## Problem to work on
Count the lines in the entries below that contain the string "section", and give only that number.

#####

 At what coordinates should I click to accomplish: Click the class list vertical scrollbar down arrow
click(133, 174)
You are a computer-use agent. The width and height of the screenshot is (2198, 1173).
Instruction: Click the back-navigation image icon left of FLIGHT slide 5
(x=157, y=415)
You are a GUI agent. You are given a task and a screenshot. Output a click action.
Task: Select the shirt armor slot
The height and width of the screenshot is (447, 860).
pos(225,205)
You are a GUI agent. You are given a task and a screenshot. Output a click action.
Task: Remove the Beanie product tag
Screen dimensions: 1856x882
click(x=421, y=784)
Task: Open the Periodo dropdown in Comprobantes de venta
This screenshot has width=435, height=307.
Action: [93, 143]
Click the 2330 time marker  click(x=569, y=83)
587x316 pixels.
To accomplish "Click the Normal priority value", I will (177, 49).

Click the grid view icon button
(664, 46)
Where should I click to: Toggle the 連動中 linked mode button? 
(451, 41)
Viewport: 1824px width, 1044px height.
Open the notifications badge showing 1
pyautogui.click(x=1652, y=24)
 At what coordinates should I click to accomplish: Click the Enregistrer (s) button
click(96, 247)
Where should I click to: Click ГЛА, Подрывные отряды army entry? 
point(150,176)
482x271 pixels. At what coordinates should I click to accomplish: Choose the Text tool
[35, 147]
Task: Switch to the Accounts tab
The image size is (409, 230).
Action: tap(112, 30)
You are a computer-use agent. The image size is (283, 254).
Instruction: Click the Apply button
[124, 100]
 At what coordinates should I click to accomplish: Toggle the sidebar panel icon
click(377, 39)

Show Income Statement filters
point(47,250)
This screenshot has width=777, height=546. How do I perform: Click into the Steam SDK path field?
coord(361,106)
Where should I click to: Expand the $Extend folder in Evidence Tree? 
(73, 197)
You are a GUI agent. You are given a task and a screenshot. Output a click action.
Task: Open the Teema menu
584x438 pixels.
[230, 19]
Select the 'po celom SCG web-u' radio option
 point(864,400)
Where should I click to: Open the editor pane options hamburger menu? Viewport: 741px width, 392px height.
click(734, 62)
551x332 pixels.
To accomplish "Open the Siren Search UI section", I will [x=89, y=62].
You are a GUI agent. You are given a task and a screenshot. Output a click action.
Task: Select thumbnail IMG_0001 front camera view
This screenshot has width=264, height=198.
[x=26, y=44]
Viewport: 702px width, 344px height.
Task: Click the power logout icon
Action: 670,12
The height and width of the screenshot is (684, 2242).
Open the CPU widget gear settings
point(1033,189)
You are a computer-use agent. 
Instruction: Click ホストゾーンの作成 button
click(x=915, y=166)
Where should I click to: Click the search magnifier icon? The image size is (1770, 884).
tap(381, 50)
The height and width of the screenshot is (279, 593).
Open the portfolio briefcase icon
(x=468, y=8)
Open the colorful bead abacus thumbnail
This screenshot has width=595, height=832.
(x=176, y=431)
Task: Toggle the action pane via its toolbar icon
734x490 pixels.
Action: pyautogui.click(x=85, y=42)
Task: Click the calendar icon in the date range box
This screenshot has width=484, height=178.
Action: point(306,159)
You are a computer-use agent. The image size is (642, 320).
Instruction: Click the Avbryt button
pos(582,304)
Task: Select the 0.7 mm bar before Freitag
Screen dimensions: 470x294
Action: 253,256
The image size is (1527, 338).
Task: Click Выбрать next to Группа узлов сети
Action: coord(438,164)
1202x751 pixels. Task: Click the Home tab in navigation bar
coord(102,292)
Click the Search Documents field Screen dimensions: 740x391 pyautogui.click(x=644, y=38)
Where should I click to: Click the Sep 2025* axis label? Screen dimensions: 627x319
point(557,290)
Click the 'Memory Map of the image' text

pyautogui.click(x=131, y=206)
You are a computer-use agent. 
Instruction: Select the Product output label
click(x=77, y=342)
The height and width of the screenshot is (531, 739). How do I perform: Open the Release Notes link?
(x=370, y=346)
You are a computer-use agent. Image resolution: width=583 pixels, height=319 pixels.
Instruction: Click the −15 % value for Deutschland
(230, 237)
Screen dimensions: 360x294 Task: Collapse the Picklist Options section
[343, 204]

#####

## Answer
2